_EXERCISE PROMPT_
Can you retype the portion of the thread about "oops" litters from "## Isamurat (Jul" up to and including "(Oct 13, 2014)"?

# Have you ever had an "oops" litter?



## ratsrdog35 (Dec 28, 2014)

I adopted 2 female rats 3 years ago and one had 7 babies! Then 2 and a half years later when the ones that I kept passed away, I adopted 2 more females and this time got another surprise of 13 babies!
Is this the normal when adopting rats or was I just "lucky"?


----------



## Isamurat (Jul 27, 2012)

If you get rats from petshops or poor breeders who don't know or maybe care what there doing then it's not abnormal. Saying that i had rats from petshops overt here for years with no issues but it is considered wrong to sell a pregnant animal over here. i have managed to stop a pet shop over here selling a few peg l pregnant girls after catching them housing a large adult buck with 5 young girls. i was to late for 2 of the girls though and it took me emailing head office to get them taken off sale add they ignored me in store. Thankfully the only litters I've had have been planned


----------



## ponderosa (Oct 13, 2014)

It's never happened in my home--I've had some close calls. However, I've seen it happen with a mouse and hamster, heard stories about it happening to people I know (usually with animals purchased at pet stores), and heard that it is common. It happened to one of my friends when he got mice at a pet store (I believe it was Petco or another one of the chain pet stores). One of them came home pregnant. Also, one of my childhood hamsters came from an oops litter but that was just from people being uneducated about animals... my daycare center was keeping a hamster in an aquarium with her son from a previous litter, and he got her pregnant. Another child was scheduled to bring the baby I had my eye on home but not for weeks after she started puberty, and my mother made a visit with a book about hamsters and had to explain to the people working there that if she was kept in the aquarium a minute longer, she'd get pregnant. The kid was very mad at me for taking that hamster home, but if he'd taken her home, he would have had more severely inbred hamsters than he intended. 

I'd read that it happens enough with rats that it was the reason I wanted only male rats!! So when we got our rats, we were told that they only had boys in the feeder bin. We even had the store employee double-check the rats' sex before bringing them home. It was just my luck that one of them was still mis-sexed repeatedly and turned out to be a girl... she has a rather confusing genital setup, and it even threw the vet off when we took her in to get the gender figured out! We were very fortunate that we separated them just in time to avoid her getting pregnant (or maybe she's infertile since she'd lived with the boys for weeks, either way... phew. I was so sure that was an oops litter waiting to happen.)

(Lines excerpted from a collection)
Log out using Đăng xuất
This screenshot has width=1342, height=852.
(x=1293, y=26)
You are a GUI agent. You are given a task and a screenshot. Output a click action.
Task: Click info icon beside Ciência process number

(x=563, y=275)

_TASK SOLUTION_
## Isamurat (Jul 27, 2012)

If you get rats from petshops or poor breeders who don't know or maybe care what there doing then it's not abnormal. Saying that i had rats from petshops overt here for years with no issues but it is considered wrong to sell a pregnant animal over here. i have managed to stop a pet shop over here selling a few peg l pregnant girls after catching them housing a large adult buck with 5 young girls. i was to late for 2 of the girls though and it took me emailing head office to get them taken off sale add they ignored me in store. Thankfully the only litters I've had have been planned


----------



## ponderosa (Oct 13, 2014)